Bellinazo et al., (2019), referem que a manteiga fermentada contendo bixina/probiótico isolado e bixina/probiótico comercial pode ser considerada probiótica até 74 e 69 dias de armazenamento, respetivamente, considerando a concentração de ≥ 6 Log CFU g-1.
Finalmente, Erkaya et al. (2015) relatam que a manteiga fresca foi recomendada como fonte probiótica em termos de contagens viáveis de B. bifidum e L. acidophilus. No entanto, esses autores relatam que alterações químicas na manteiga resultaram num impacto negativo nas pontuações sensoriais após 30 dias de armazenamento.
O leitelho é o subproduto da fabricação de manteiga. O leitelho doce é semelhante em composição ao leite desnatado, exceto pelo seu alto conteúdo de membrana fosfolipídica e da membrana dos glóbulos gordos do leite (MFGM) (Bahrami et al., 2015). Os glóbulos de gordura variam de 0,1 a 10 µm de diâmetro e são estabilizados pela MFGM, que é composta por fosfolipídios, várias glicoproteínas, enzimas e colesterol (Singh & Gallier, 2017). Os glicerofosfolípidos e esfingolípidos presentes no leitelho participam de uma variedade de processos metabólicos, neurológicos e intracelulares.

-- TAREFAS A REALIZAR --
a – Enumere todos os componentes da MFGM indicados no texto sobre manteiga e leitelho.
b – Por favor, prossiga o texto sobre manteiga e leitelho a partir da sua última frase.

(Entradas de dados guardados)
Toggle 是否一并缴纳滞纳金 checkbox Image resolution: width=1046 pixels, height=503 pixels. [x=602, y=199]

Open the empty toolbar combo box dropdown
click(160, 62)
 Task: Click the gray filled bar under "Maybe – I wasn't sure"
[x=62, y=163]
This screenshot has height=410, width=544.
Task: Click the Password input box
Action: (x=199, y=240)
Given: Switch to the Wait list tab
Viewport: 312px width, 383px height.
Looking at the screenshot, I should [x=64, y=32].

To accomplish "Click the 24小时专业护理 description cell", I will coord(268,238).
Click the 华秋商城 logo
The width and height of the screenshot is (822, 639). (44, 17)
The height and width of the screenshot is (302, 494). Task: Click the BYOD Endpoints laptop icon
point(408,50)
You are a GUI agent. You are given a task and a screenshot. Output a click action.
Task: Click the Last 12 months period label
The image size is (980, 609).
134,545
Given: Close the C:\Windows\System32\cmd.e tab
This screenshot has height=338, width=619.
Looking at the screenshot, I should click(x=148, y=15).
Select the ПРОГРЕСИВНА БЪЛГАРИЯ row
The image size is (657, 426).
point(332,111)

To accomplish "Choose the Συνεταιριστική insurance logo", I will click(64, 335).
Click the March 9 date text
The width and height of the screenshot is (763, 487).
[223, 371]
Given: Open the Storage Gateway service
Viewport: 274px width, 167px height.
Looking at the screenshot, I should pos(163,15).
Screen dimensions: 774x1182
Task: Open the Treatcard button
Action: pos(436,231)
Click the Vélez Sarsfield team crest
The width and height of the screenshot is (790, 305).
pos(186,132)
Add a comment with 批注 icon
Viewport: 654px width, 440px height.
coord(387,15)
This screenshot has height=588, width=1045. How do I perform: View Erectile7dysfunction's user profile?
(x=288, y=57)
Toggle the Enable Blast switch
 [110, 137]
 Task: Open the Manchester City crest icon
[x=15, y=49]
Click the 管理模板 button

-- RESPOSTAS ÀS TAREFAS --
a – fosfolipídios, glicoproteínas, enzimas, colesterol

b –
Castro-Gómez et al. (2016) verificaram os papéis biológicos dos fosfolipídios e concluíram que as suas propriedades biológicas podem ser exploradas na terapia adjunta de patologias amplamente difundidas, como neurodegeneração ou síndrome metabólica. Também é relatado que os constituintes proteicos da MFGM são antiproliferativos (Castro-Gómez et al., 2016; Kuchta-Noctor et al., 2016).
Tomé-Carneiro et al. (2018) referiram que a suplementação alimentar com MFGM pode proteger a síntese proteica local e o balanço energético dentro dos dendritos, atrasando o declínio cognitivo associado ao mau funcionamento relacionado com a idade. O consumo de leitelho também pode estar associado a concentrações reduzidas de colesterol, principalmente pela inibição da sua absorção ao nível do intestino (Conway et al., 2013, 2014).
Lopeza et al. (2017) referem que o teor de ácidos gordos insaturados dos lipídios polares do leite recuperados do leitelho ou do soro da manteiga é de interesse nutricional. Como resultado de sua composição e benefícios comprovados para a saúde, não surpreende o número de trabalhos referentes a processos e produtos nos quais o leitelho é usado como ingrediente principal.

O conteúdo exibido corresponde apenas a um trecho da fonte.